Federal Tax Procedure and Authority

REG procedure coverage for audits, substantiation, deadlines, penalties, and research authority.

This chapter covers the procedural side of federal taxation: how returns are examined, what records and disclosures matter, when deadlines cut off action, and where authoritative support comes from. These topics are highly testable because they combine rules, timing, and judgment.

In This Chapter

Procedure questions are not just administrative detail. They determine whether the IRS may assess tax, whether a taxpayer may claim a refund, whether a position is adequately supported, and whether a mistake creates a civil penalty or a more serious exposure.
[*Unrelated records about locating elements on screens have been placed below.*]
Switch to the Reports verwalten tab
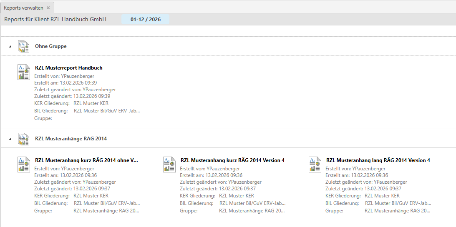Viewport: 456px width, 227px height. [23, 8]
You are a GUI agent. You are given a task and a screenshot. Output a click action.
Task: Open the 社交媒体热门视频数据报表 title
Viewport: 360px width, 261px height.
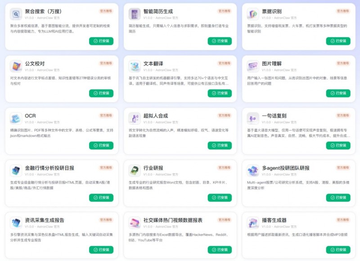(x=173, y=220)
Start each fact pattern by identifying the procedural posture before applying the tax rule.

Federal Tax Procedure Lens

Procedural issue What changes the answer Common REG trap
Examination and appeals The stage of the dispute determines available responses and escalation options. Treating an IRS notice, audit request, and court petition as the same event.
Substantiation Records and disclosure affect whether deductions, credits, or positions survive review. Assuming a correct tax result is enough without support.
Assessment limitations Timing controls whether the IRS can assess additional tax. Forgetting that fraud, omission, or no return can change the normal period.
Refund claims Filing and payment dates affect whether the taxpayer can recover overpaid tax. Applying assessment deadlines to refund windows.
Penalties Conduct, intent, disclosure, and reasonable cause affect penalty exposure. Calling every penalty issue criminal when most tested penalties are civil.
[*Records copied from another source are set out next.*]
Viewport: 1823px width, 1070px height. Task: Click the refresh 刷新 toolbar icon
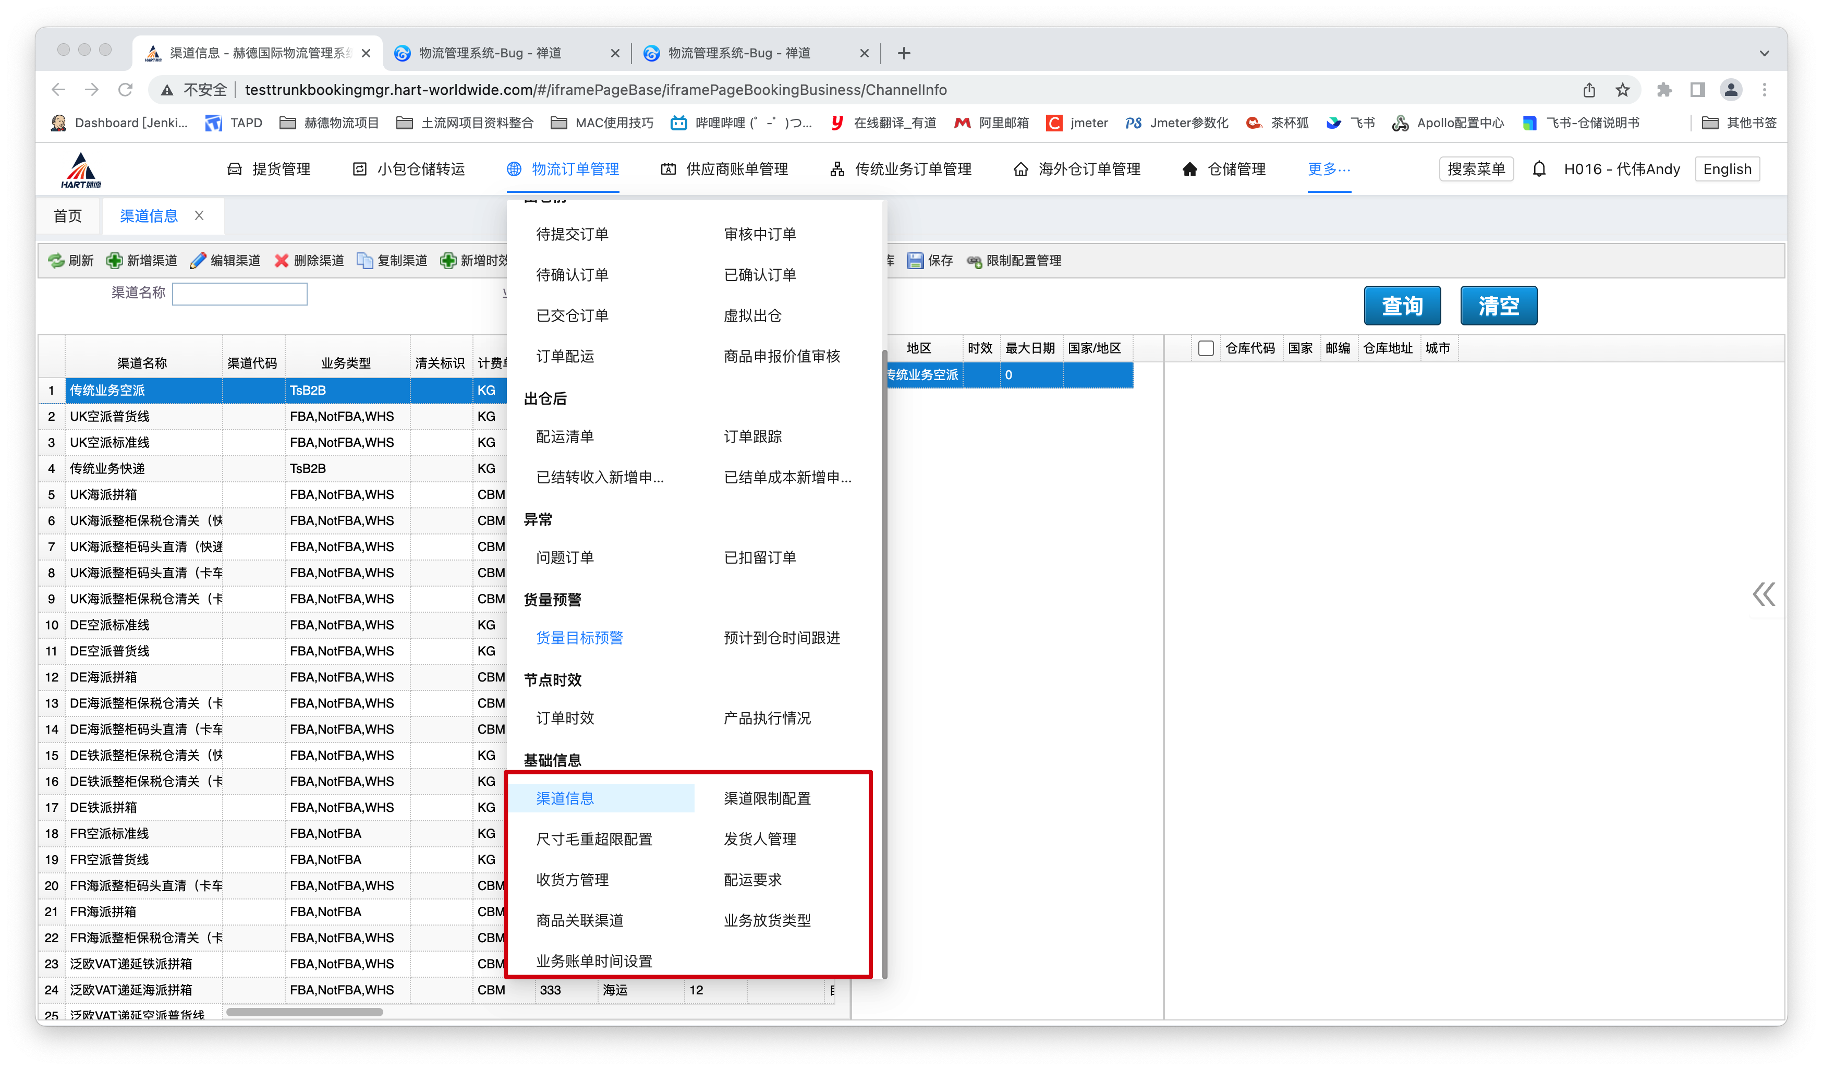56,260
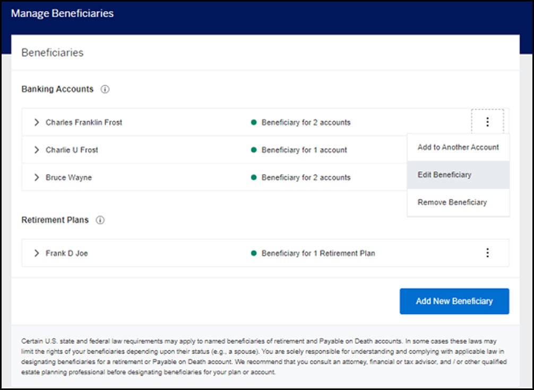Click the green status dot for Charlie U Frost
Image resolution: width=534 pixels, height=390 pixels.
click(x=254, y=150)
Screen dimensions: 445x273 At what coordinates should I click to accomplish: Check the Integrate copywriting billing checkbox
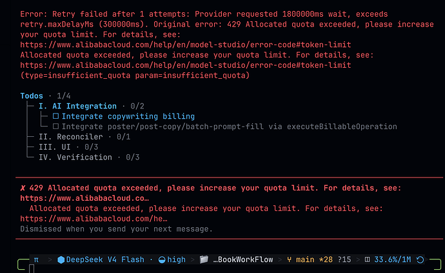[x=55, y=116]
Federal Tax Procedure Sequence

Step What to do Why it matters on REG
1. Identify procedural posture Determine whether the taxpayer is filing, substantiating, under examination, appealing, claiming a refund, or facing penalties. Available actions depend on procedural stage.
2. Check records and disclosure Evaluate substantiation, adequate disclosure, return positions, and support for deductions or credits. Correct tax treatment can still fail without support.
3. Apply deadlines Separate assessment periods, refund claim windows, filing due dates, and extension effects. Timing rules can bar otherwise valid claims or assessments.
4. Classify penalties Distinguish civil penalties, criminal exposure, negligence, fraud, reasonable cause, and disclosure defenses. Most REG penalty questions are about conduct and mitigation.
5. Rank authority for support Use statutes, regulations, rulings, cases, and administrative guidance according to authority strength. Procedure and research questions often turn on support quality.

How to Use This Chapter

  • Read this chapter when timing, documentation, or penalty questions are producing avoidable misses.
  • Focus on what changes the taxpayer’s procedural position, not just the underlying tax calculation.
  • Revisit it before cumulative review because tax procedure issues often appear as modifiers inside broader fact patterns.